**WHAT IS REQUIRED**: Your answer should consist solely of the lines from the one containing "Given: Click the Home icon" through the end of the entries below, duplicated exactly.

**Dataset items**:
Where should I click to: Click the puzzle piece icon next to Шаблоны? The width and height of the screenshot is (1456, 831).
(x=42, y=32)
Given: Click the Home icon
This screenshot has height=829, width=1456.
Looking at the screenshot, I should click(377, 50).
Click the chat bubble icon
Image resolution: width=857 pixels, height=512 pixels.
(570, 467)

**COMPLETED EXERCISE**:
Given: Click the Home icon
This screenshot has height=829, width=1456.
Looking at the screenshot, I should click(377, 50).
Click the chat bubble icon
Image resolution: width=857 pixels, height=512 pixels.
(570, 467)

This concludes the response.